* _Istruzioni_:
Trascrivi tali e quali le righe che partono da quella contenente "Viewport: 526px width, 312px" e terminano con quella contenente "Action: 380,350", entrambe comprese.

---------- Dati mostrati

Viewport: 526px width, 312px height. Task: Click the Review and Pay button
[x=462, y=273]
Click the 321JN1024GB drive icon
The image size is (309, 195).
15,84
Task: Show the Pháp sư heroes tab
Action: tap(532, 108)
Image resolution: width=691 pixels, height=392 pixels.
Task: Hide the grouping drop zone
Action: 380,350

--------------------
---------- Dati mostrati

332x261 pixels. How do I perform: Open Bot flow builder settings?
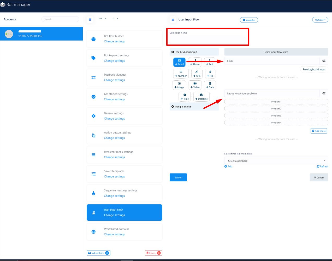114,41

--------------------

* _Risultato_:
Viewport: 526px width, 312px height. Task: Click the Review and Pay button
[x=462, y=273]
Click the 321JN1024GB drive icon
The image size is (309, 195).
15,84
Task: Show the Pháp sư heroes tab
Action: tap(532, 108)
Image resolution: width=691 pixels, height=392 pixels.
Task: Hide the grouping drop zone
Action: 380,350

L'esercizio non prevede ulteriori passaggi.